Toy Story 3 may complete a trilogy that began an astonishing 15 years ago, but there's certainly no let up in the extraordinary imagination and technical prowess on show. There's also a strange, but entirely fitting, seam of melancholy that runs throughout; but it's still a funny, genuinely-entertaining movie for all the family. The gags come thick and fast - Buzz's 'Spanish' factory setting a particular highlight – but what really makes them work is that we actually care for these ridiculous chunks of plastic. Disney and Pixar pull off the near-impossible and make us all remember our favourite toys from childhood, and just how much they meant to us.
On to the plot, the film is a fantastic, fun and action-packed prison movie, with nods to just about every section of the genre you can think of. Great Escape-style tunnelling rubs shoulders with Alcatraz-esque vents, sirens and sweeping lights, setting up a series of ever-escalating and complex escape manoeuvres that thrill and amuse in equal measure.

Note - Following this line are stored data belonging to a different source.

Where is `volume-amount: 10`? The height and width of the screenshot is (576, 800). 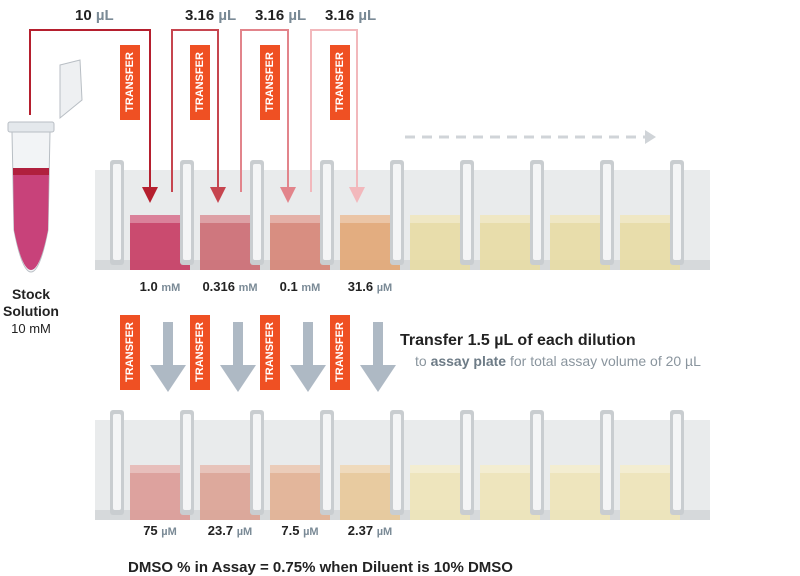
volume-amount: 10 is located at coordinates (84, 16).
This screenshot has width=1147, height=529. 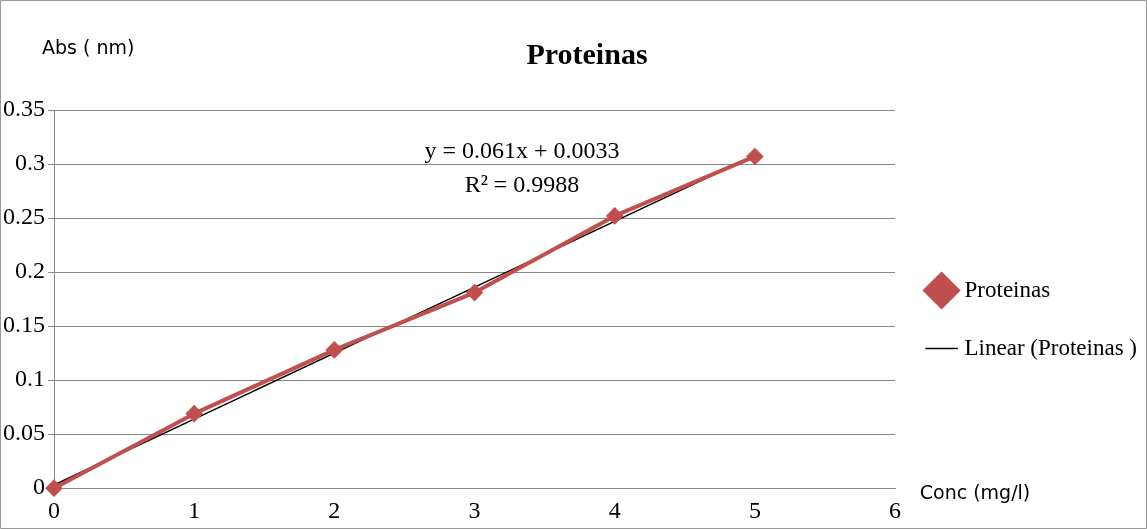 What do you see at coordinates (896, 510) in the screenshot?
I see `x-tick-label: 6` at bounding box center [896, 510].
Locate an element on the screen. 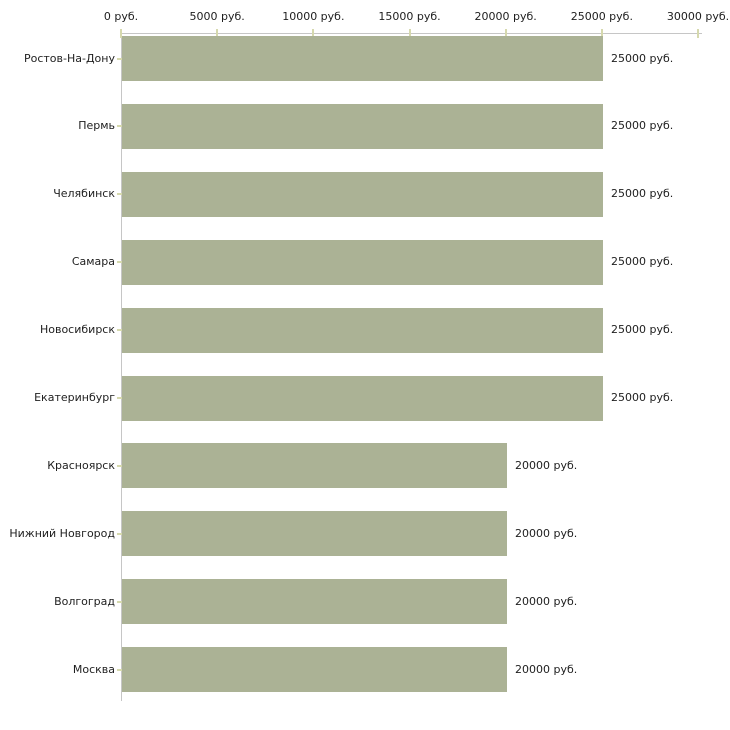  category-label: Новосибирск is located at coordinates (77, 330).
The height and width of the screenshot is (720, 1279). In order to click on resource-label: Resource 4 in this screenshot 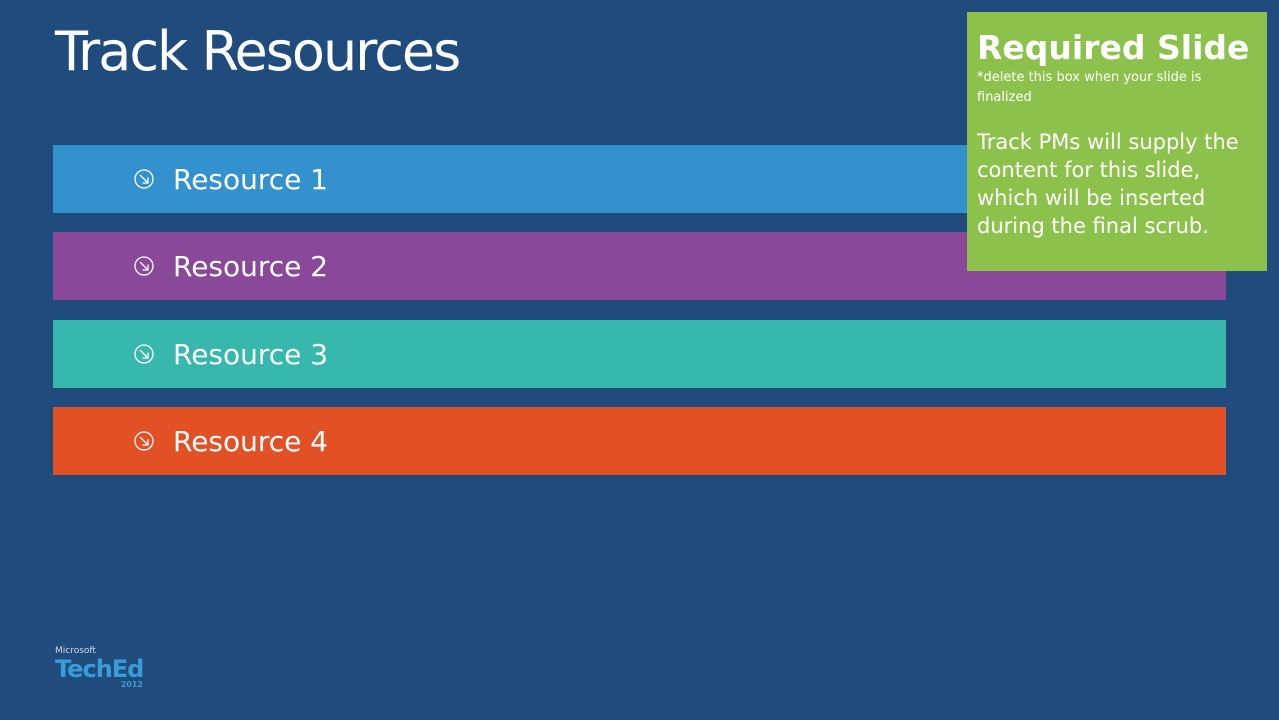, I will do `click(251, 441)`.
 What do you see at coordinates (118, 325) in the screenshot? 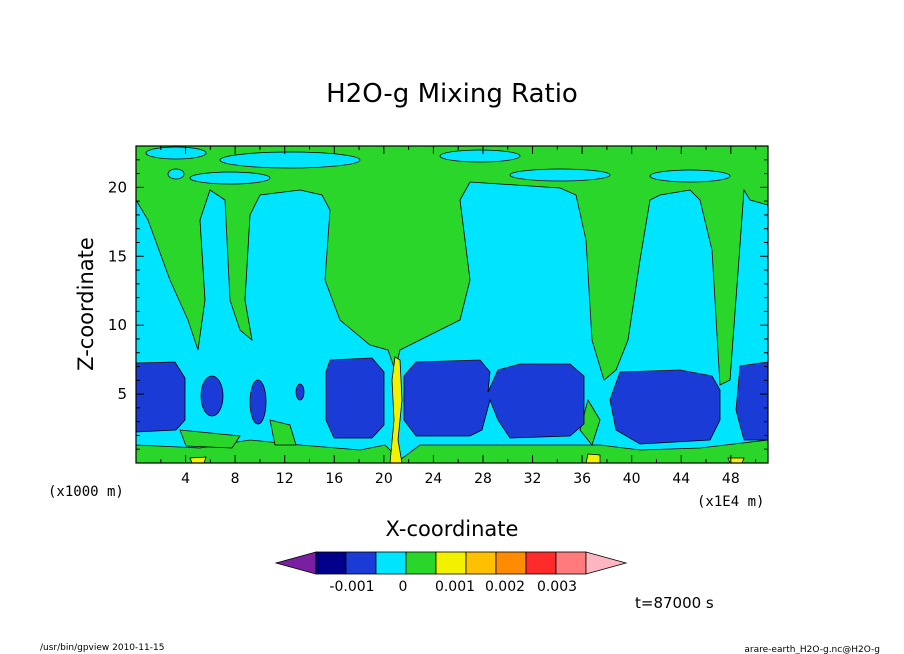
I see `y-tick-label: 10` at bounding box center [118, 325].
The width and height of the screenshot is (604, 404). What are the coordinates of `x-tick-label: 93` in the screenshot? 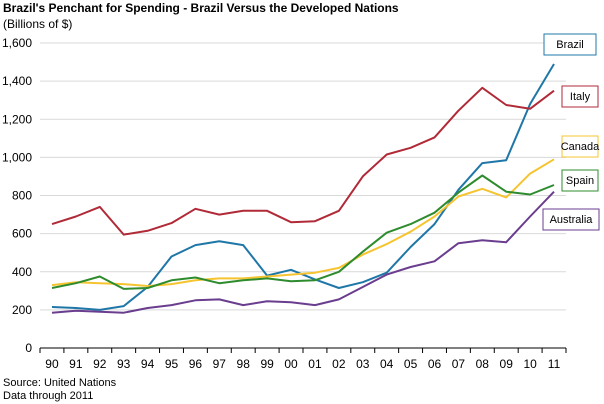 It's located at (124, 364).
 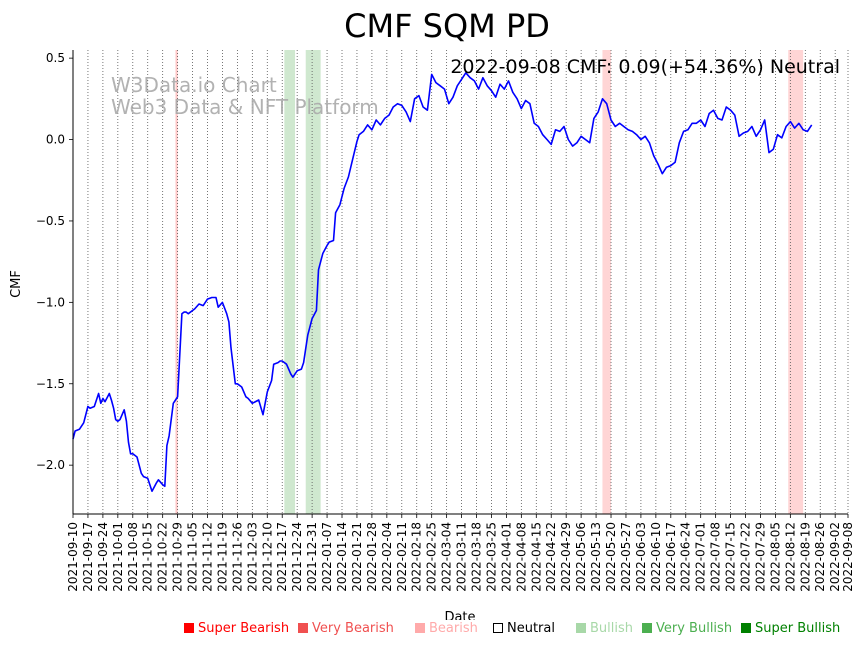 What do you see at coordinates (342, 557) in the screenshot?
I see `x-tick-label: 2022-01-14` at bounding box center [342, 557].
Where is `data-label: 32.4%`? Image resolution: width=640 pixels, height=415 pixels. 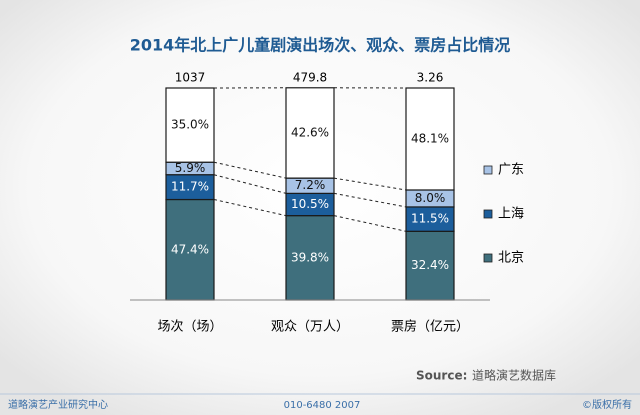 data-label: 32.4% is located at coordinates (430, 265).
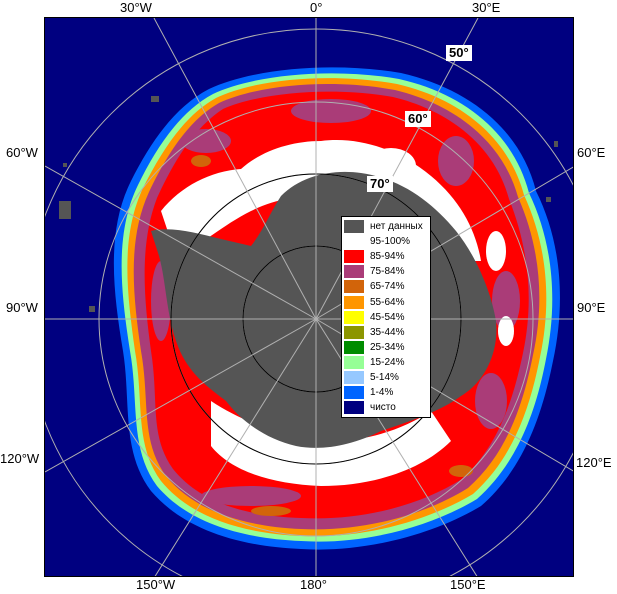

That's not to say the film is entirely old fashioned, however, with a thread of Matrix-like metaphysics at work; particularly in an incredibly-tense trash-dump escapade. Trapped on a crushing conveyor belt and fast heading towards a furnace, the toys realise there's no escape. So, they bottle it up and hold hands, resolute about going out together. It's one of the scariest, and most-touching moments in the film, and a real tribute to the animators that they manage to cram so much emotion into those CGI faces. At this point, I genuinely thought the cast were going to perish; but their escape, when it comes, casts a striking light onto the importance of faith as well.